2018 ESA Annual Meeting (August 5 -- 10)

OOS 15-7 - Multi-scale dynamics of vegetation responses to changing rainfall variability in dryland regions

Tuesday, August 7, 2018: 3:40 PM
346-347, New Orleans Ernest N. Morial Convention Center
Kelly K. Caylor, Earth Research Institute, University of California Santa Barbara, CA
Background/Question/Methods

Dryland ecosystems are well-known for characteristically large variation in seasonal rainfall. This inter-annual variability leads to highly dynamic systems and allows for a greater diversity of vegetation functional types than would exist in a less heterogeneous environment. However, despite being appreciated as a conceptual tool for understanding dryland function, the specific role of variability in governing the spatial and temporal dynamics of drylands has received little empirical attention. Furthermore, there is a need to develop more general understanding of the couplings between temporal variability in rainfall processes, spatial patterns of vegetation structure, and landscape-scale surface topography. Most studies of variability in rainfall and soil moisture dynamics have attempted to capture either fine-scale spatial heterogeneity caused by vegetation structure (i.e. tree/grass/bare patch differences) or short-term impacts of shits in soil moisture distributions via experimental manipulations. In this talk, I will examine the larger-scale implications of understanding rainfall variability, impacts of variability on the partitioning of surface hydrological fluxes, and subsequent patterns and dynamics of vegetation across a range of ecological settings.

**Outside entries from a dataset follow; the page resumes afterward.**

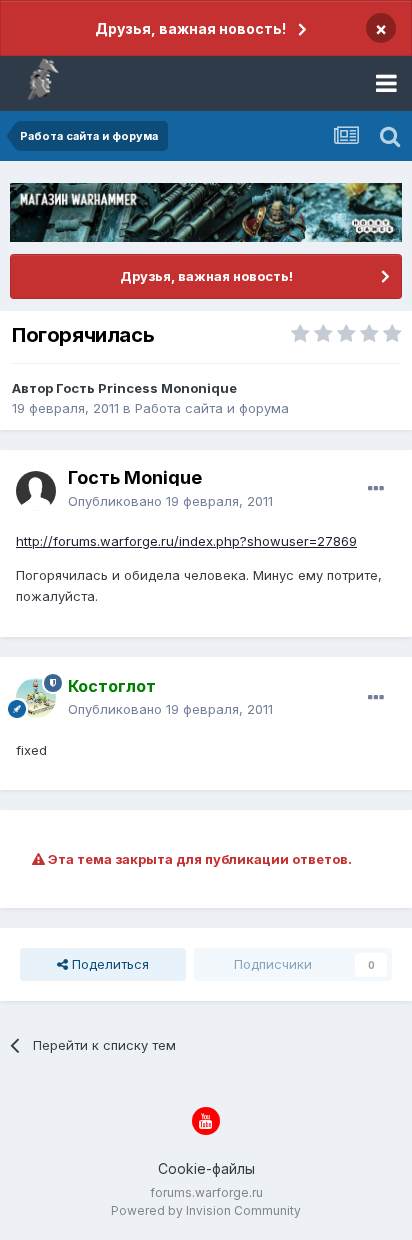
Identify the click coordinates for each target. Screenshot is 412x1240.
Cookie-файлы (206, 1168)
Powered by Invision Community (206, 1210)
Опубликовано (170, 501)
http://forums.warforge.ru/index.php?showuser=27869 (186, 541)
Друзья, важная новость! (190, 28)
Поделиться (108, 964)
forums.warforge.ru (206, 1192)
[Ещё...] (376, 489)
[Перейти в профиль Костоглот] (36, 698)
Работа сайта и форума (212, 408)
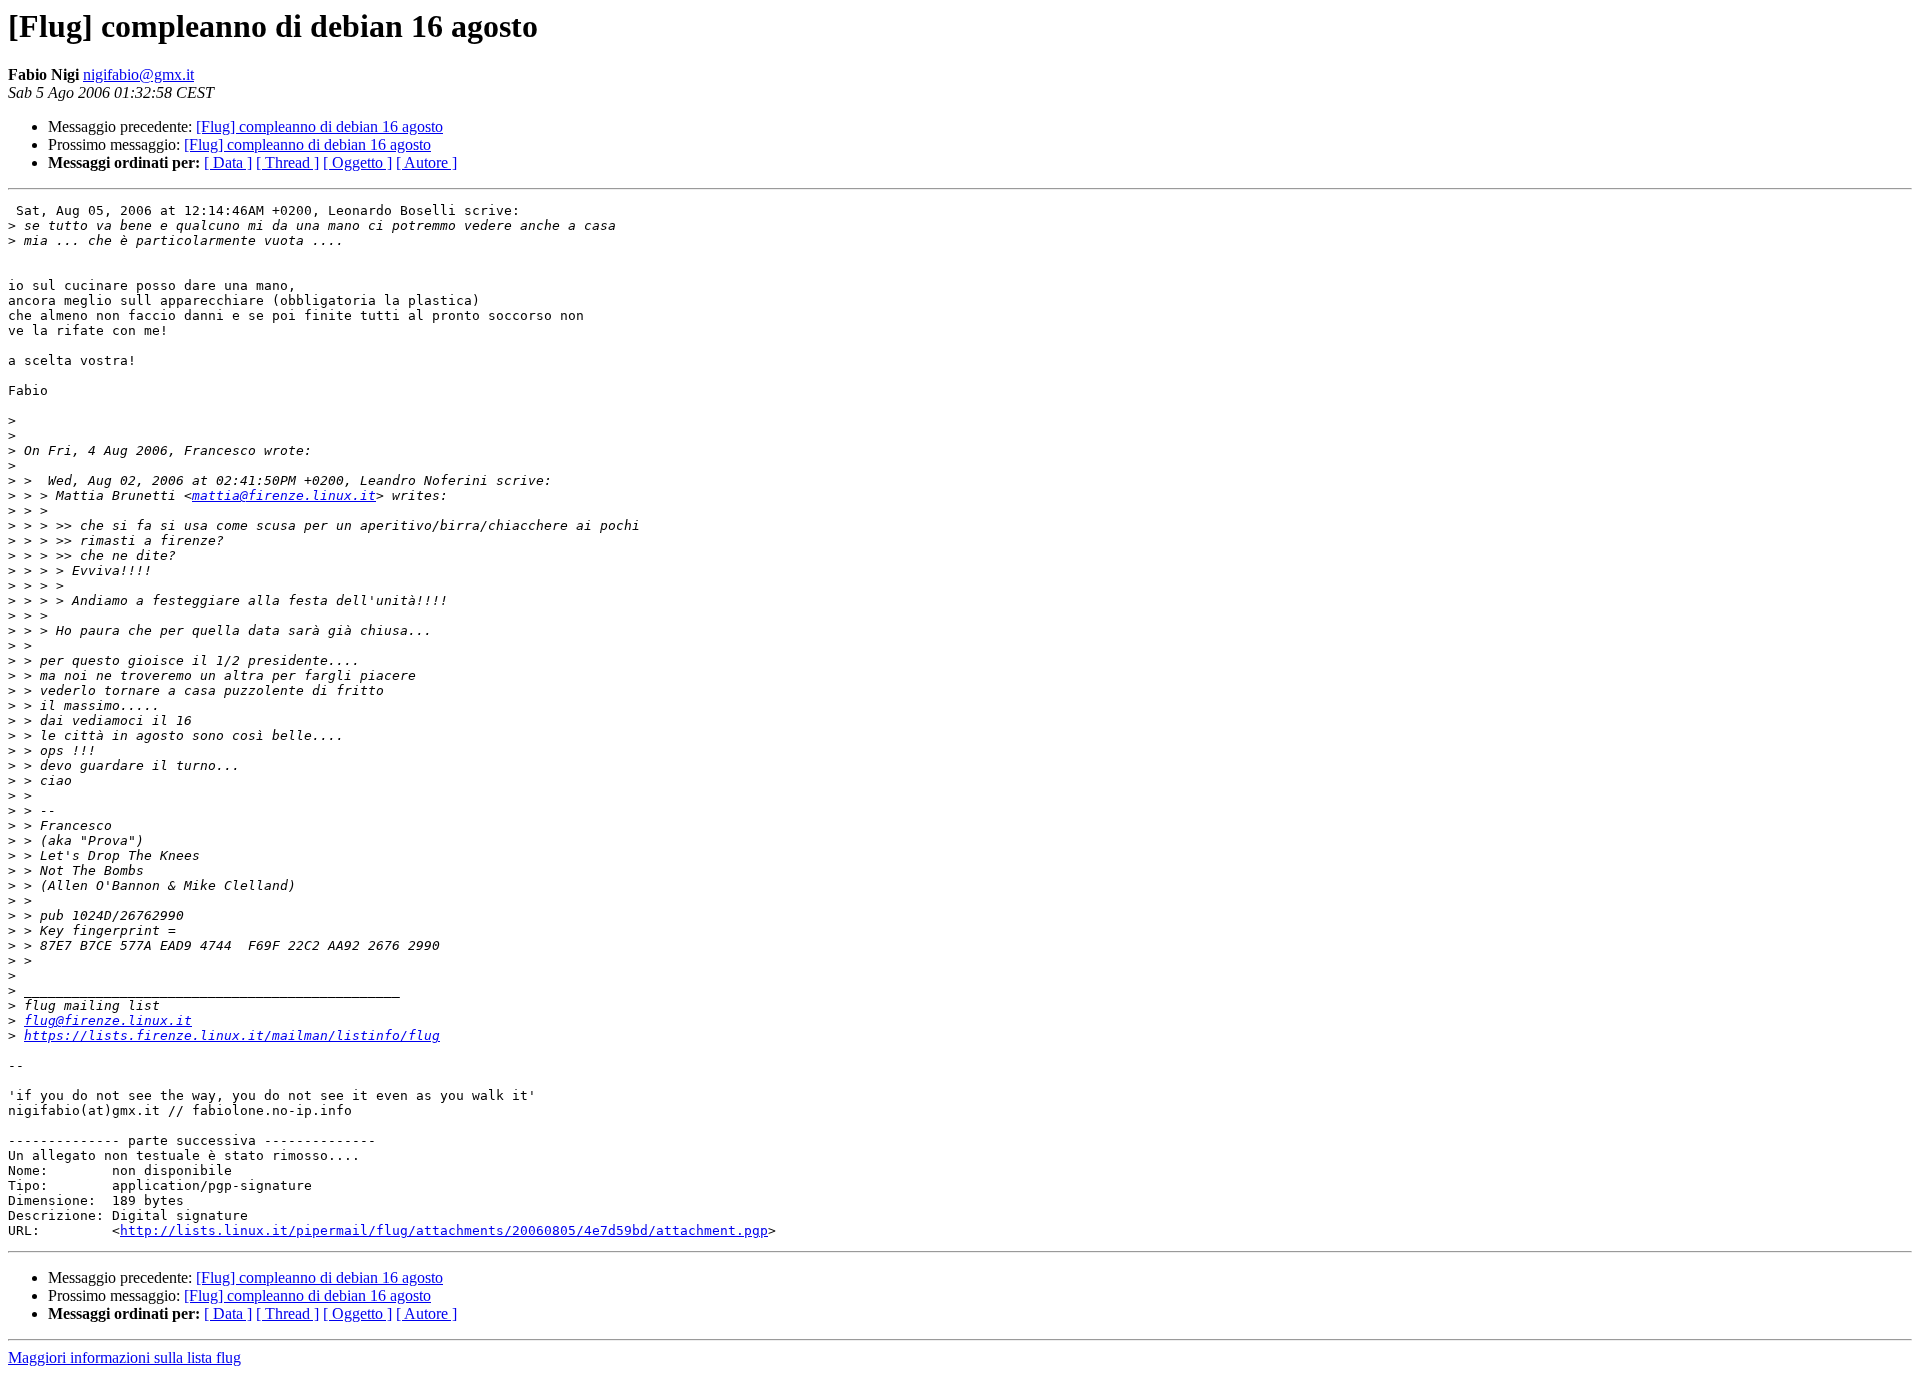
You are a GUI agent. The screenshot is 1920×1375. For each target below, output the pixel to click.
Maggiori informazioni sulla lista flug (124, 1357)
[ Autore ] (426, 162)
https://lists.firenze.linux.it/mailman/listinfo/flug (232, 1035)
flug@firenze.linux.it (108, 1020)
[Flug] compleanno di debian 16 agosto (319, 126)
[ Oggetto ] (357, 162)
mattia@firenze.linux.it (284, 495)
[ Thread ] (287, 162)
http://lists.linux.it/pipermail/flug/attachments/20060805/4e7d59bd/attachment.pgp (444, 1230)
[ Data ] (228, 162)
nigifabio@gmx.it (138, 74)
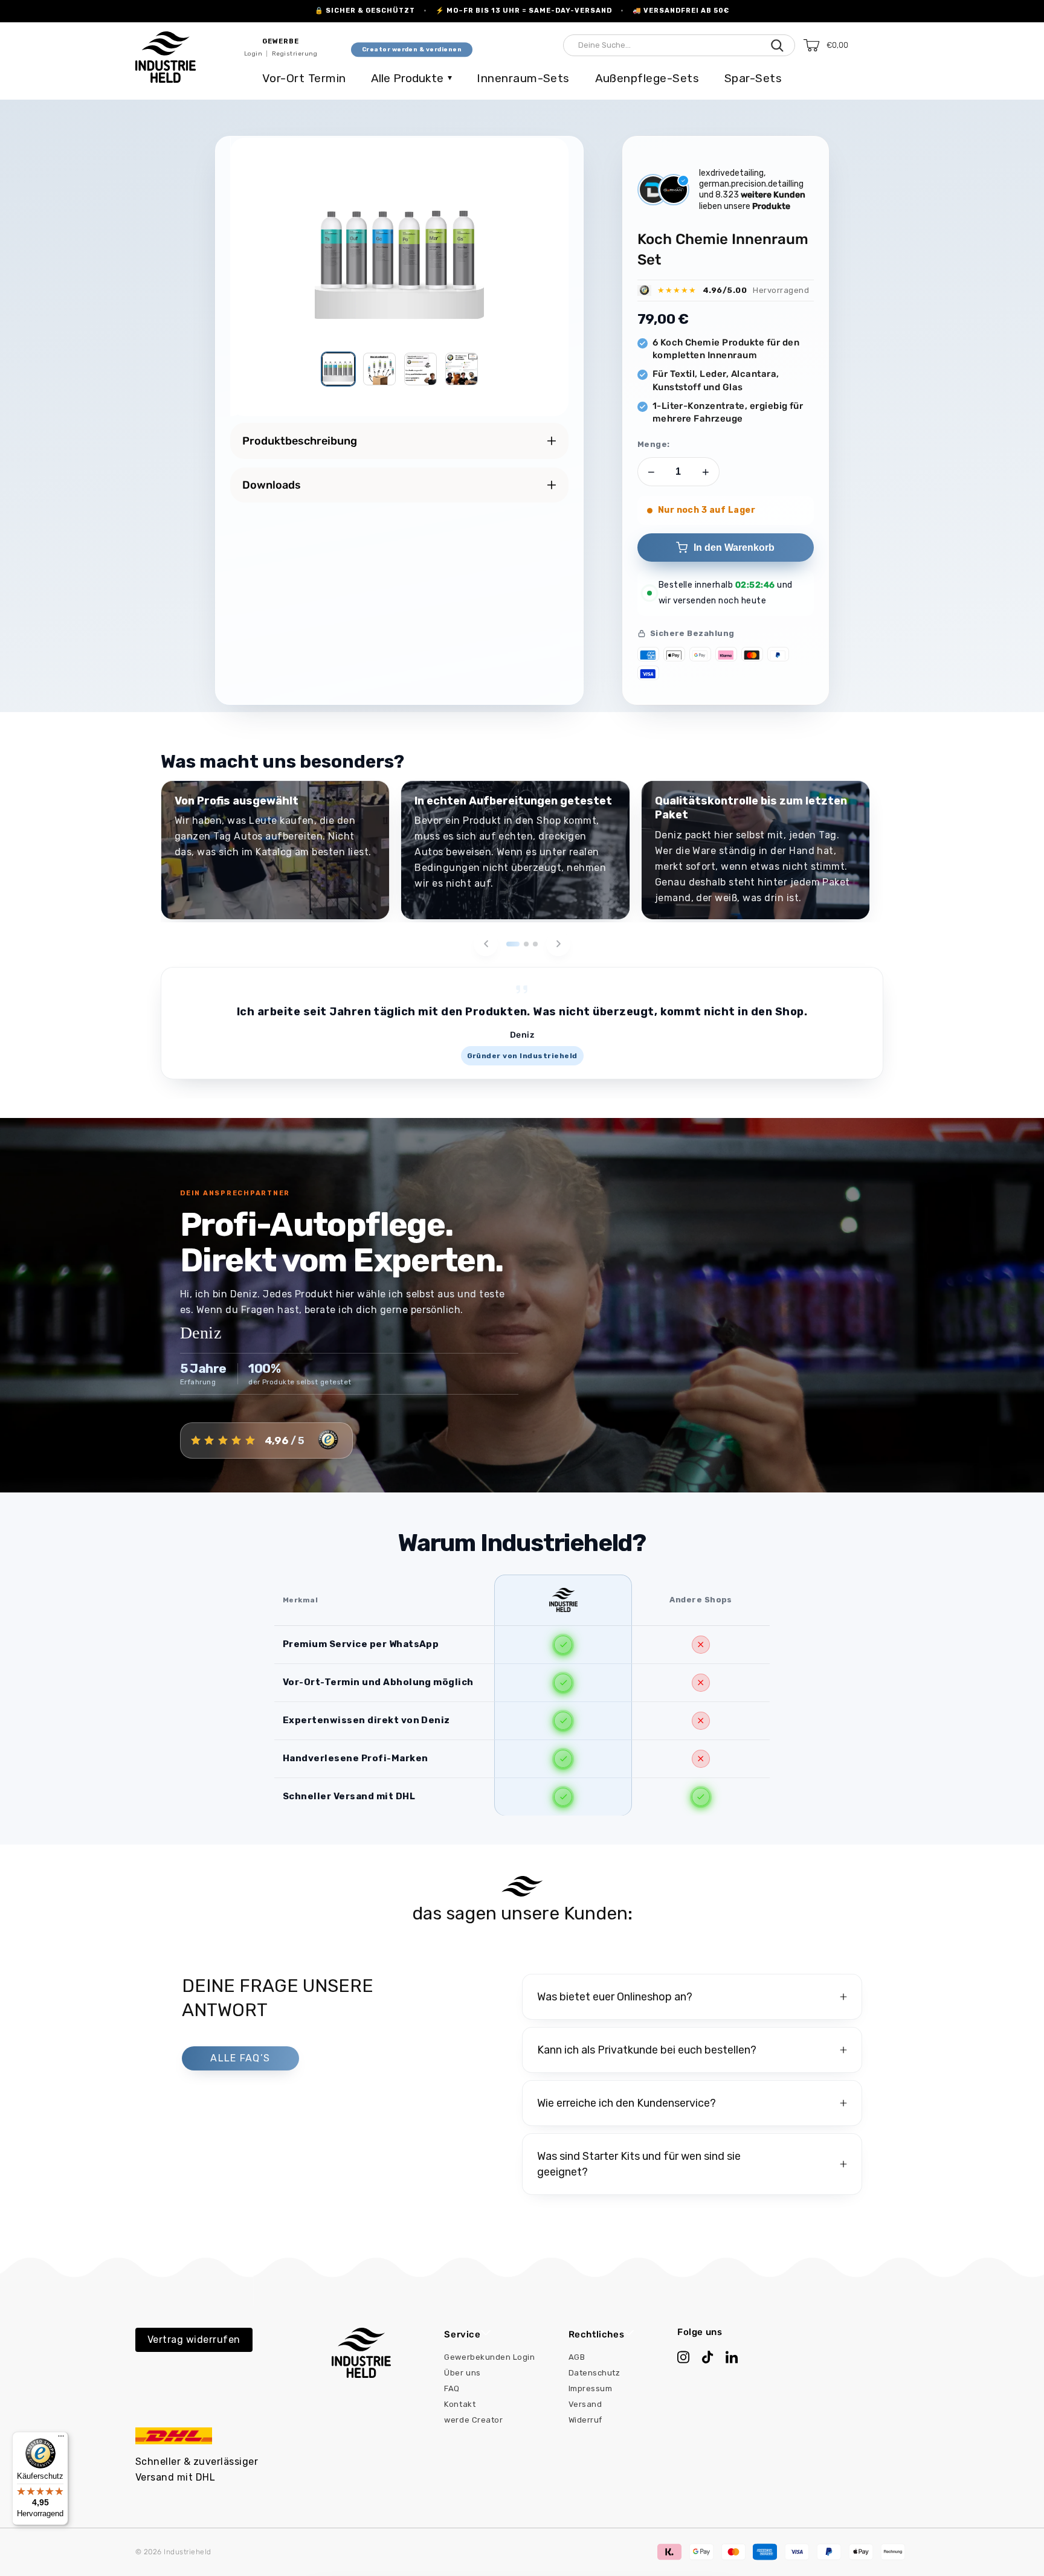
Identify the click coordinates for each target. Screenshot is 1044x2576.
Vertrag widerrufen (193, 2339)
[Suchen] (777, 45)
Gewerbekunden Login (489, 2357)
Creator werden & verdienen (412, 49)
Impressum (591, 2388)
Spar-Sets (753, 78)
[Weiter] (558, 944)
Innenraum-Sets (523, 78)
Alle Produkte (411, 78)
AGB (577, 2357)
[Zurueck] (486, 944)
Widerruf (585, 2419)
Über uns (462, 2372)
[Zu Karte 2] (526, 944)
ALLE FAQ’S (240, 2058)
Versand (585, 2404)
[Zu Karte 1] (513, 944)
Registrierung (294, 53)
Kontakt (459, 2404)
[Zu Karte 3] (535, 944)
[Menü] (61, 2439)
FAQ (452, 2388)
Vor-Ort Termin (304, 78)
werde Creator (473, 2419)
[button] (852, 45)
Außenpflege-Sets (647, 78)
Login (253, 53)
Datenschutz (594, 2372)
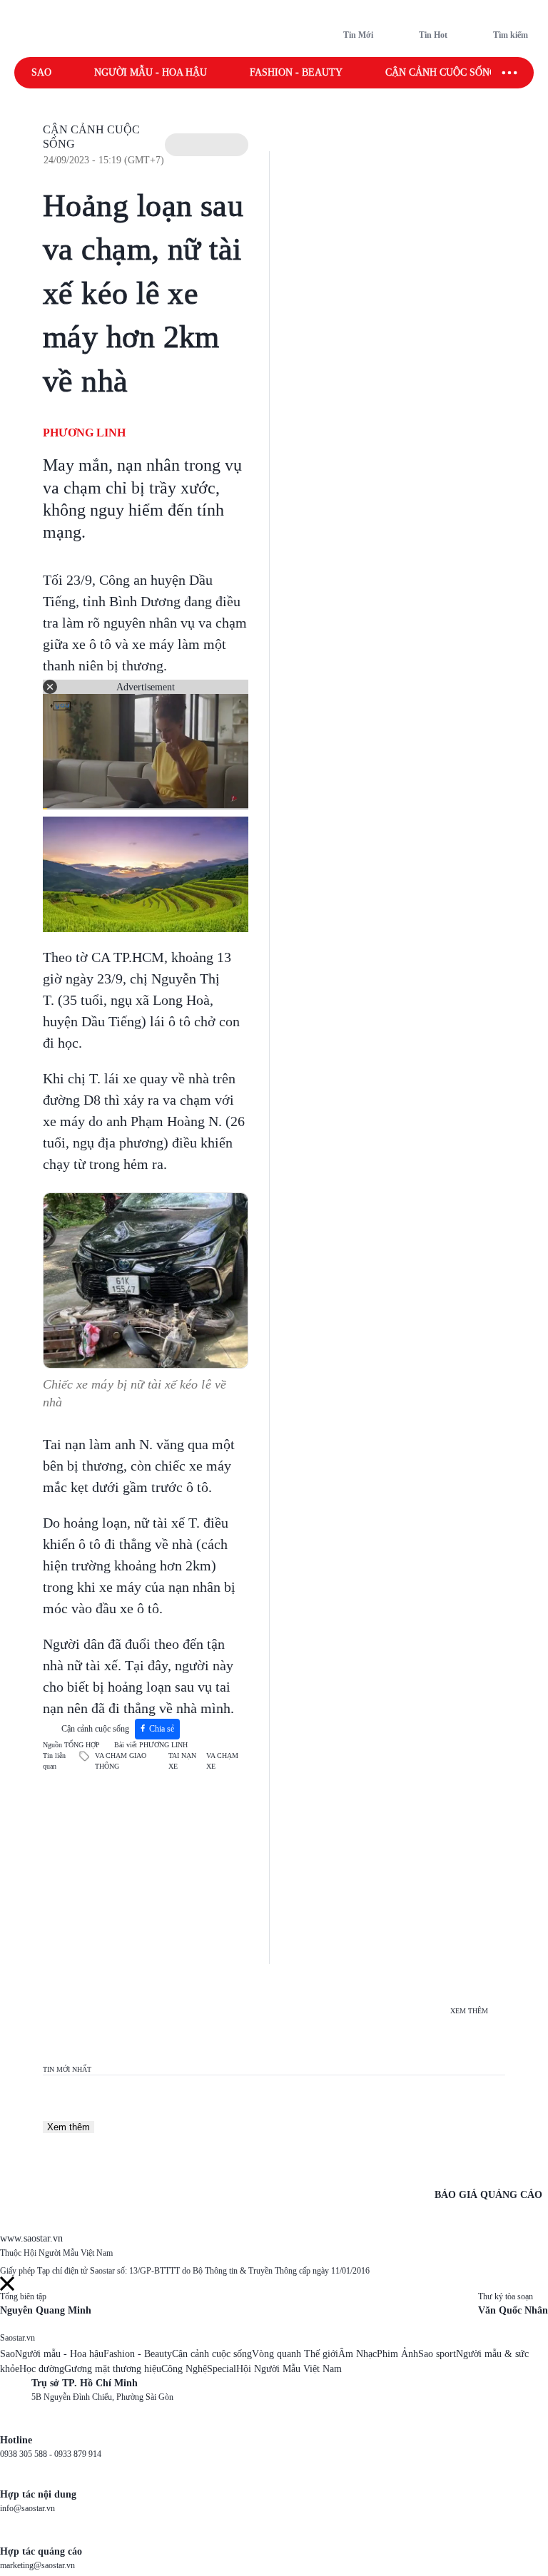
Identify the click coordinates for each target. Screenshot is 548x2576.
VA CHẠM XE (222, 1761)
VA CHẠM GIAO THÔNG (120, 1761)
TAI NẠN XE (182, 1761)
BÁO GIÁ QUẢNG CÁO (488, 2194)
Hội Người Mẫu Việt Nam (289, 2368)
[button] (206, 144)
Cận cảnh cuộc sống (441, 72)
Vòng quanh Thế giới (295, 2353)
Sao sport (437, 2353)
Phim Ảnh (397, 2353)
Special (221, 2368)
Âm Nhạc (357, 2353)
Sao (41, 72)
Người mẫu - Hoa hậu (150, 72)
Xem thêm (68, 2127)
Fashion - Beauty (296, 72)
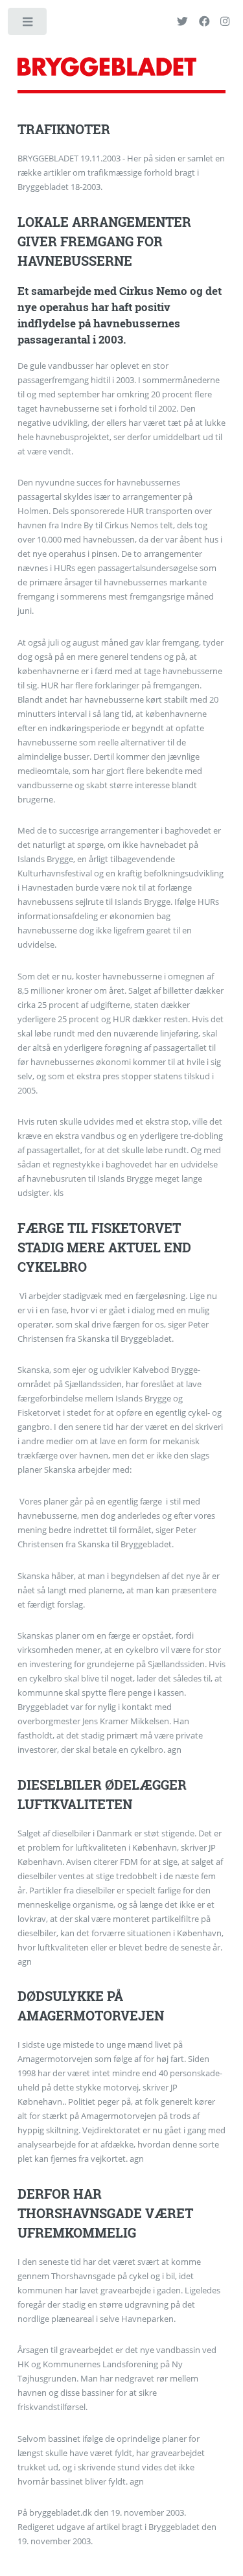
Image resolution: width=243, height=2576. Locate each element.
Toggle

Of particular interest is understanding how dryland, tropical, and substistance agricultural landscapes will respond to shifts in rainfall climatology and the landscape-scale spatial organization of coupled vegetation and surface hydrological dynamics.

Results/Conclusions

Using examples from southern and eastern Africa, I present recent work which explores shifts in ecosystem function driven by altered rainfall climatology and leverages novel sensing systems to better understand how to characterize and interpret the emergent patterns that form within highly heterogeneous dryland ecosystems. Patterns of vegetation organization within landscapes across a range of landuse intensity are coupled to high-resolution observations of micro-scale surface topography. The joint distribution of landscape geomorphology and vegetation structure are interpreted within the context of a optimization framework for dryland vegetation that considers both maximization of water use and minization of water stress. These metrics are assessed across a range of scales - from individual, to patch, and hillslope, in order to better understand how shifts in rainfall climatology may be altering the structure and function of dryland ecosystems.